■ **ACTIVITY**: Using the records below, give again exactly the lines from the line that contains "Task: Select the Series F data point" through the line that contains "Task: Insert a table into the document", both ends included, and only those.

(Beginning of DATA FOR THIS TASK)

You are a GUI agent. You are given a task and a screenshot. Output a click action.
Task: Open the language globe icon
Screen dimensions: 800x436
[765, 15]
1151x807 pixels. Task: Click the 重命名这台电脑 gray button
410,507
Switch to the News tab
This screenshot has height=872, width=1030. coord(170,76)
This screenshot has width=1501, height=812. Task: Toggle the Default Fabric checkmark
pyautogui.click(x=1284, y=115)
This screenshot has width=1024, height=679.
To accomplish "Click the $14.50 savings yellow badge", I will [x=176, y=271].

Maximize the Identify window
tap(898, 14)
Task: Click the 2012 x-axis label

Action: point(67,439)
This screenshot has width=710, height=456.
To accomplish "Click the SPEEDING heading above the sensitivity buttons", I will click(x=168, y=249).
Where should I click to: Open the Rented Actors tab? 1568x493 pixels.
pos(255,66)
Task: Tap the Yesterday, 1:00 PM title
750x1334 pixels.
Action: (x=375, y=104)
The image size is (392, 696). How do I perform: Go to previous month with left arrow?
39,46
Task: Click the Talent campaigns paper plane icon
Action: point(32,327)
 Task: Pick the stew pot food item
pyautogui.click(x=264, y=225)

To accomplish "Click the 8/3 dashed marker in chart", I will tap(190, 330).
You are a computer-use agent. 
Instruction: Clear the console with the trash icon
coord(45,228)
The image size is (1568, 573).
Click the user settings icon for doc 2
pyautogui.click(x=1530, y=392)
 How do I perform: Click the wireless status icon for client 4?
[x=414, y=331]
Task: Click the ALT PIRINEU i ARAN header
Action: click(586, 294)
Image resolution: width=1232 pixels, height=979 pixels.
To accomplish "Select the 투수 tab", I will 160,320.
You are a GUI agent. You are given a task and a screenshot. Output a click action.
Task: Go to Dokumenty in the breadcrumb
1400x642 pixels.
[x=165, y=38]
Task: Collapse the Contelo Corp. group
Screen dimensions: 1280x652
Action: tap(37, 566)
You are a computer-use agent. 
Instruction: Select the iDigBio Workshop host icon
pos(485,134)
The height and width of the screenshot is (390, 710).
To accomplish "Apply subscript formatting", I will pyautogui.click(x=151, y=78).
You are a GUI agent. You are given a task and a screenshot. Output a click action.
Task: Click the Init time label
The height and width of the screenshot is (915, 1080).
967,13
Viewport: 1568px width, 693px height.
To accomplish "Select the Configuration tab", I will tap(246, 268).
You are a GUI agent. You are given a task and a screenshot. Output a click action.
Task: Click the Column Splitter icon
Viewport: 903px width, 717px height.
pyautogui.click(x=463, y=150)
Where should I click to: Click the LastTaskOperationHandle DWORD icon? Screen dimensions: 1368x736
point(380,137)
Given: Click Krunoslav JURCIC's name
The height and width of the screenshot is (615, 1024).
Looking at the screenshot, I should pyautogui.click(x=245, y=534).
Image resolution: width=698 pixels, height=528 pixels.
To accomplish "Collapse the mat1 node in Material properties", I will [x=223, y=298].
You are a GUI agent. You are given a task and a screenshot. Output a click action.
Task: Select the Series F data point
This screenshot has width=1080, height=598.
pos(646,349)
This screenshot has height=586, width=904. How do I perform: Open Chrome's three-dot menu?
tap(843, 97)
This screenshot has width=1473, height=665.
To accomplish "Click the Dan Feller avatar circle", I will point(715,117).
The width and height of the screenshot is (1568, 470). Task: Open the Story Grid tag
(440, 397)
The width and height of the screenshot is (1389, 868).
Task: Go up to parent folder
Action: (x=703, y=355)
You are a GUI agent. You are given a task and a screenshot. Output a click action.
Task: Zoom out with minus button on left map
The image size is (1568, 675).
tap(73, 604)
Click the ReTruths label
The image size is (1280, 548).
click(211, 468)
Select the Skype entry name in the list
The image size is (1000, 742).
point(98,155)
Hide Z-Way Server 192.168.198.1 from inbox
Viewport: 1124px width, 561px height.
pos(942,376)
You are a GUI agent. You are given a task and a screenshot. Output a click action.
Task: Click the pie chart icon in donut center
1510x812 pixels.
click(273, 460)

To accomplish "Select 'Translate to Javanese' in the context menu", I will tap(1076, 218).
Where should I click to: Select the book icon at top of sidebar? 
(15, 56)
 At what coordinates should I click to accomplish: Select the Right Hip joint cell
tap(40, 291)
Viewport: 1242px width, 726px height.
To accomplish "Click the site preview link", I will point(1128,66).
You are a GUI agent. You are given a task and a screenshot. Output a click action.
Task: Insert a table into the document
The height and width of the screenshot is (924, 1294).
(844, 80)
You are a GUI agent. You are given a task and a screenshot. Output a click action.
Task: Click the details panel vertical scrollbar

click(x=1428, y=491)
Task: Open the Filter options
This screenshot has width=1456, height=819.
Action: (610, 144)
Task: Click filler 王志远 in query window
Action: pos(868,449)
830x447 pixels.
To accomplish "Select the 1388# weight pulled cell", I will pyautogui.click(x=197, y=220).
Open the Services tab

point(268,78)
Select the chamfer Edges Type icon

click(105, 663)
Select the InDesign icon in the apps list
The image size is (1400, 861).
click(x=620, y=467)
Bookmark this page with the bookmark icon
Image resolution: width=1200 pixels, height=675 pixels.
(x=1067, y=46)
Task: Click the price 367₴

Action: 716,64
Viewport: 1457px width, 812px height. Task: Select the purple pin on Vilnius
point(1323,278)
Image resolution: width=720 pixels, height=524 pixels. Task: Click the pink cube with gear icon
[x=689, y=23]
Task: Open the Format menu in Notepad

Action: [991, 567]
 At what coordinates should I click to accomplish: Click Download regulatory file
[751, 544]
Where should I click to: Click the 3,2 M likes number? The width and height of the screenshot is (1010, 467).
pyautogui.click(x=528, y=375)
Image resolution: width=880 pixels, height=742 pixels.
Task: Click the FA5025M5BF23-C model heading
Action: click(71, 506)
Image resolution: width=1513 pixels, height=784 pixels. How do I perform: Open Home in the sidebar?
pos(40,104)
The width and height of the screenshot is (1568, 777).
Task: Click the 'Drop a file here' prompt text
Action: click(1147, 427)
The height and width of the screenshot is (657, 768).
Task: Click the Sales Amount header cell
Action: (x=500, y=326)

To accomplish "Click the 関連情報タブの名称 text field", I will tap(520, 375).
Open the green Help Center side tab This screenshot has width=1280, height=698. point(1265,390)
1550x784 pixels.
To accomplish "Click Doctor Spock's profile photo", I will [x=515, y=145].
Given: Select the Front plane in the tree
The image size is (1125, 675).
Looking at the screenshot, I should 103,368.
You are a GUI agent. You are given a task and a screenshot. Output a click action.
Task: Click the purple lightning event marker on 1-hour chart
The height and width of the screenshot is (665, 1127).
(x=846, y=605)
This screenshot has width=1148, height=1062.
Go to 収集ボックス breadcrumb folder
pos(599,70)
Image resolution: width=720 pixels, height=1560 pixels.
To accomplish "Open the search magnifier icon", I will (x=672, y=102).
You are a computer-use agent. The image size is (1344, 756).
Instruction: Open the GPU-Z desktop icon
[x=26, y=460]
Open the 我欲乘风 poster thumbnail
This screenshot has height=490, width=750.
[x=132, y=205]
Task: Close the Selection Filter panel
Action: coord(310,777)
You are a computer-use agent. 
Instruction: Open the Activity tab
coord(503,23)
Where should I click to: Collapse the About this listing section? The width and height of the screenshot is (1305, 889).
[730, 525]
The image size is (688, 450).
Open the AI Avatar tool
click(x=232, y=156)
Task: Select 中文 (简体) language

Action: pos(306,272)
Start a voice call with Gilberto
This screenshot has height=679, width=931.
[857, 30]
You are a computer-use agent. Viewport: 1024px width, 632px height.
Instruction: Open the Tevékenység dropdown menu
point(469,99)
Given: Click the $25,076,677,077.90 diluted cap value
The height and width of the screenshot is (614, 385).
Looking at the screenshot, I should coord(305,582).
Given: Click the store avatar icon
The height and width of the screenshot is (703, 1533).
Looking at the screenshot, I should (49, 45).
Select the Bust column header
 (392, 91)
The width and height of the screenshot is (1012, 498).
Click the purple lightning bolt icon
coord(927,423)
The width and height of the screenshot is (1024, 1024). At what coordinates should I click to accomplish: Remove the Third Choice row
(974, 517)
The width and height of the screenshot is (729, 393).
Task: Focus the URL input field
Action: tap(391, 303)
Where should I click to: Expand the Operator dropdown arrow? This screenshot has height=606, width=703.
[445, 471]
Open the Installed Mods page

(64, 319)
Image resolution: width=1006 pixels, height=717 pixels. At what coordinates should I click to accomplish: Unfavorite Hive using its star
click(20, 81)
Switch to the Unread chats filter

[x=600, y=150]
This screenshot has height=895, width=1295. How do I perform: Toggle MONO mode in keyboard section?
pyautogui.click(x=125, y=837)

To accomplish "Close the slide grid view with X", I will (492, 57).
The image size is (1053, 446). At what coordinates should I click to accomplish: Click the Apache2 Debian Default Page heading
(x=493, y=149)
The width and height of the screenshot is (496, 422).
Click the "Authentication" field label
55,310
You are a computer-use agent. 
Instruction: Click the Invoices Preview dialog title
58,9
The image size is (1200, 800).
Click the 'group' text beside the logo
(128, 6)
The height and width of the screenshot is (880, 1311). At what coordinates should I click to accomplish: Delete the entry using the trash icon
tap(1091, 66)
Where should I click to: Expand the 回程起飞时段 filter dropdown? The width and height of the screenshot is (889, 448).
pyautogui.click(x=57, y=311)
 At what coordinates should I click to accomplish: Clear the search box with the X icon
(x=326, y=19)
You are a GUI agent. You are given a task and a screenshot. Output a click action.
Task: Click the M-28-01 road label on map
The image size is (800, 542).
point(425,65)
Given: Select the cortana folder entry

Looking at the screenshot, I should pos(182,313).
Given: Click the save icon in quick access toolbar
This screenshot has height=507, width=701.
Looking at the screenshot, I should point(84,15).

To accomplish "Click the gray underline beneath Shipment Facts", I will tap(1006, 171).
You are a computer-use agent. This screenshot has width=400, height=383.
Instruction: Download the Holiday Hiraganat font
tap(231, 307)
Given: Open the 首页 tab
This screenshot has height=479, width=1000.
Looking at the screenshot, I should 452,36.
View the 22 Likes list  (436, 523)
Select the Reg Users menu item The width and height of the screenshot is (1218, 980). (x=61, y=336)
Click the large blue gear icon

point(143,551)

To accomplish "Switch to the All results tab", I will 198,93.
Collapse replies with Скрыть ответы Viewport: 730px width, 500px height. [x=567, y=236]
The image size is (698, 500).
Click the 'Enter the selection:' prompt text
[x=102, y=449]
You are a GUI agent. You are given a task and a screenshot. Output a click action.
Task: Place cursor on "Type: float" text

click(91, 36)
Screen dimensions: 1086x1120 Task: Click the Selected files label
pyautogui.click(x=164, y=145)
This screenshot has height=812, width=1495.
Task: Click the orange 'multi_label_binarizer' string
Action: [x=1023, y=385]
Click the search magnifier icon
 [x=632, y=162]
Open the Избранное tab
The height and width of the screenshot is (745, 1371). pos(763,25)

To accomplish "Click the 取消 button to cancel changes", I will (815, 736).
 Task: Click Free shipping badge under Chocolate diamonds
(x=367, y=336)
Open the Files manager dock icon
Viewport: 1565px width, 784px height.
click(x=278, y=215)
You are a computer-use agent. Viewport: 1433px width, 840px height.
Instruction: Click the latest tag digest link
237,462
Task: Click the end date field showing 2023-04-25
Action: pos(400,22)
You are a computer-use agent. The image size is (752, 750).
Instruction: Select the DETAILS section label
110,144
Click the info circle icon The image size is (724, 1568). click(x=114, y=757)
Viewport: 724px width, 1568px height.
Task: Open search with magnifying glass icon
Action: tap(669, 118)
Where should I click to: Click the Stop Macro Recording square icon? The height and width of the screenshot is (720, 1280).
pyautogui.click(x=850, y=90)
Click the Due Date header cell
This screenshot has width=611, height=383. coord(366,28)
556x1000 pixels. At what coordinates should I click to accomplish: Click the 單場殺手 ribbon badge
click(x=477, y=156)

(End of DATA FOR THIS TASK)

■ **OUTPUT FOR THIS TASK**:
Task: Select the Series F data point
This screenshot has width=1080, height=598.
pos(646,349)
This screenshot has height=586, width=904. How do I perform: Open Chrome's three-dot menu?
tap(843, 97)
This screenshot has width=1473, height=665.
To accomplish "Click the Dan Feller avatar circle", I will point(715,117).
The width and height of the screenshot is (1568, 470). Task: Open the Story Grid tag
(440, 397)
The width and height of the screenshot is (1389, 868).
Task: Go up to parent folder
Action: (x=703, y=355)
You are a GUI agent. You are given a task and a screenshot. Output a click action.
Task: Zoom out with minus button on left map
The image size is (1568, 675).
tap(73, 604)
Click the ReTruths label
The image size is (1280, 548).
click(211, 468)
Select the Skype entry name in the list
The image size is (1000, 742).
point(98,155)
Hide Z-Way Server 192.168.198.1 from inbox
Viewport: 1124px width, 561px height.
pos(942,376)
You are a GUI agent. You are given a task and a screenshot. Output a click action.
Task: Click the pie chart icon in donut center
1510x812 pixels.
click(273, 460)

To accomplish "Select 'Translate to Javanese' in the context menu", I will tap(1076, 218).
Where should I click to: Select the book icon at top of sidebar? 
(15, 56)
 At what coordinates should I click to accomplish: Select the Right Hip joint cell
tap(40, 291)
Viewport: 1242px width, 726px height.
To accomplish "Click the site preview link", I will point(1128,66).
You are a GUI agent. You are given a task and a screenshot. Output a click action.
Task: Insert a table into the document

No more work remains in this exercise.